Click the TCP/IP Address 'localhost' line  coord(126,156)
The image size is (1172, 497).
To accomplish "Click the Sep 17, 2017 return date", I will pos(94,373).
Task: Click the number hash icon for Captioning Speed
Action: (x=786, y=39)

Task instructions:
Set down the records again, exactly.

Answer section:
Click the TCP/IP Address 'localhost' line  coord(126,156)
The image size is (1172, 497).
To accomplish "Click the Sep 17, 2017 return date", I will pos(94,373).
Task: Click the number hash icon for Captioning Speed
Action: (x=786, y=39)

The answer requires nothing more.